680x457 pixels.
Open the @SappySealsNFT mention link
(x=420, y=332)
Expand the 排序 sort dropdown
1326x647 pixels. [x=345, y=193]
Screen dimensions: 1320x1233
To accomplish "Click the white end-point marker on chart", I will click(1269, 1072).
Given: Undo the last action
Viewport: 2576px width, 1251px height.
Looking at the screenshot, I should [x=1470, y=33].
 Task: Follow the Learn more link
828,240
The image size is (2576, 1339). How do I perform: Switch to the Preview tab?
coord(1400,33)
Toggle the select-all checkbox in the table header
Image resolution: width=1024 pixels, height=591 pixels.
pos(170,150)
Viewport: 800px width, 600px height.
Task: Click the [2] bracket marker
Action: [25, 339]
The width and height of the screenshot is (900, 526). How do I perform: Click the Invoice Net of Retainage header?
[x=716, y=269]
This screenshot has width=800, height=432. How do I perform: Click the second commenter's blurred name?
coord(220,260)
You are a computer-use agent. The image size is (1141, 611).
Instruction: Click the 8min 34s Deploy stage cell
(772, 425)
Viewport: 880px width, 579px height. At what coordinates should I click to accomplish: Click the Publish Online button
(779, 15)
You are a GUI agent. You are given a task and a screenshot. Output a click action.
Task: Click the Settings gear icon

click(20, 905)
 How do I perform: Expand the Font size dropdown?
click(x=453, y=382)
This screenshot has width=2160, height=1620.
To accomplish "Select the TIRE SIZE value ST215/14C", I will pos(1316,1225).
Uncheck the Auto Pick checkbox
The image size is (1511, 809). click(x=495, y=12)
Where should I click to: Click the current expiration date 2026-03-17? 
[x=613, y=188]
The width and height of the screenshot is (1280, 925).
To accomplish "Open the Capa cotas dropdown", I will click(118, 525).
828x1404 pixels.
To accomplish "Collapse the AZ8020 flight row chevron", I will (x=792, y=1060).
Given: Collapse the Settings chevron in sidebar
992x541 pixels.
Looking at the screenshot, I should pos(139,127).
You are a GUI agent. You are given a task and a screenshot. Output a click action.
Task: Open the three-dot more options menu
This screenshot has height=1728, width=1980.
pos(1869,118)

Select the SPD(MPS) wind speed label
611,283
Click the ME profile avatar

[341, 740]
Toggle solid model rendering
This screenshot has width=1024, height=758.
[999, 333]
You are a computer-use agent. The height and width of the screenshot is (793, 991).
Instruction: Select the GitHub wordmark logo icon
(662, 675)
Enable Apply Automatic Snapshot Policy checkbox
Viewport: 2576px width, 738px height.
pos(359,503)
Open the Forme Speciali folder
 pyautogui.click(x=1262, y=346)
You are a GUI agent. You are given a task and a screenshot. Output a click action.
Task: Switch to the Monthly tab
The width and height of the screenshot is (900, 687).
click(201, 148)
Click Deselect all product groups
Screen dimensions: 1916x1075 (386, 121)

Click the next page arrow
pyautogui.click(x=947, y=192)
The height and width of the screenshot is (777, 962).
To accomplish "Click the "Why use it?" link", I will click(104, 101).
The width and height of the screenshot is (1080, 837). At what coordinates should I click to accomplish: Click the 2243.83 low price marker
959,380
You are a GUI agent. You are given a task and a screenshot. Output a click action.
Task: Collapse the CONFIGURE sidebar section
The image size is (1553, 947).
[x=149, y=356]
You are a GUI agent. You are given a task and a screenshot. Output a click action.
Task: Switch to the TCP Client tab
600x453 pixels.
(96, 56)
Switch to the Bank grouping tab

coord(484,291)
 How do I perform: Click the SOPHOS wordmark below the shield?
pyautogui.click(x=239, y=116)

********************

◆ Exercise instructions
Can you turn the listing above into a numbered list, leaving out the blank lines?

◆ The output
1. 680x457 pixels.
2. Open the @SappySealsNFT mention link
3. (x=420, y=332)
4. Expand the 排序 sort dropdown
5. 1326x647 pixels. [x=345, y=193]
6. Screen dimensions: 1320x1233
7. To accomplish "Click the white end-point marker on chart", I will click(1269, 1072).
8. Given: Undo the last action
9. Viewport: 2576px width, 1251px height.
10. Looking at the screenshot, I should [x=1470, y=33].
11.  Task: Follow the Learn more link
12. 828,240
13. The image size is (2576, 1339). How do I perform: Switch to the Preview tab?
14. coord(1400,33)
15. Toggle the select-all checkbox in the table header
16. Image resolution: width=1024 pixels, height=591 pixels.
17. pos(170,150)
18. Viewport: 800px width, 600px height.
19. Task: Click the [2] bracket marker
20. Action: [25, 339]
21. The width and height of the screenshot is (900, 526). How do I perform: Click the Invoice Net of Retainage header?
22. [x=716, y=269]
23. This screenshot has width=800, height=432. How do I perform: Click the second commenter's blurred name?
24. coord(220,260)
25. You are a computer-use agent. The image size is (1141, 611).
26. Instruction: Click the 8min 34s Deploy stage cell
27. (772, 425)
28. Viewport: 880px width, 579px height. At what coordinates should I click to accomplish: Click the Publish Online button
29. (779, 15)
30. You are a GUI agent. You are given a task and a screenshot. Output a click action.
31. Task: Click the Settings gear icon
32. click(20, 905)
33.  How do I perform: Expand the Font size dropdown?
34. click(x=453, y=382)
35. This screenshot has width=2160, height=1620.
36. To accomplish "Select the TIRE SIZE value ST215/14C", I will pos(1316,1225).
37. Uncheck the Auto Pick checkbox
38. The image size is (1511, 809). click(x=495, y=12)
39. Where should I click to: Click the current expiration date 2026-03-17? 
40. [x=613, y=188]
41. The width and height of the screenshot is (1280, 925).
42. To accomplish "Open the Capa cotas dropdown", I will click(118, 525).
43. 828x1404 pixels.
44. To accomplish "Collapse the AZ8020 flight row chevron", I will (x=792, y=1060).
45. Given: Collapse the Settings chevron in sidebar
46. 992x541 pixels.
47. Looking at the screenshot, I should pos(139,127).
48. You are a GUI agent. You are given a task and a screenshot. Output a click action.
49. Task: Open the three-dot more options menu
50. This screenshot has height=1728, width=1980.
51. pos(1869,118)
52. Select the SPD(MPS) wind speed label
53. 611,283
54. Click the ME profile avatar
55. [341, 740]
56. Toggle solid model rendering
57. This screenshot has width=1024, height=758.
58. [999, 333]
59. You are a computer-use agent. The height and width of the screenshot is (793, 991).
60. Instruction: Select the GitHub wordmark logo icon
61. (662, 675)
62. Enable Apply Automatic Snapshot Policy checkbox
63. Viewport: 2576px width, 738px height.
64. pos(359,503)
65. Open the Forme Speciali folder
66.  pyautogui.click(x=1262, y=346)
67. You are a GUI agent. You are given a task and a screenshot. Output a click action.
68. Task: Switch to the Monthly tab
69. The width and height of the screenshot is (900, 687).
70. click(201, 148)
71. Click Deselect all product groups
72. Screen dimensions: 1916x1075 (386, 121)
73. Click the next page arrow
74. pyautogui.click(x=947, y=192)
75. The height and width of the screenshot is (777, 962).
76. To accomplish "Click the "Why use it?" link", I will click(104, 101).
77. The width and height of the screenshot is (1080, 837). At what coordinates should I click to accomplish: Click the 2243.83 low price marker
78. 959,380
79. You are a GUI agent. You are given a task and a screenshot. Output a click action.
80. Task: Collapse the CONFIGURE sidebar section
81. The image size is (1553, 947).
82. [x=149, y=356]
83. You are a GUI agent. You are given a task and a screenshot. Output a click action.
84. Task: Switch to the TCP Client tab
85. 600x453 pixels.
86. (96, 56)
87. Switch to the Bank grouping tab
88. coord(484,291)
89.  How do I perform: Click the SOPHOS wordmark below the shield?
90. pyautogui.click(x=239, y=116)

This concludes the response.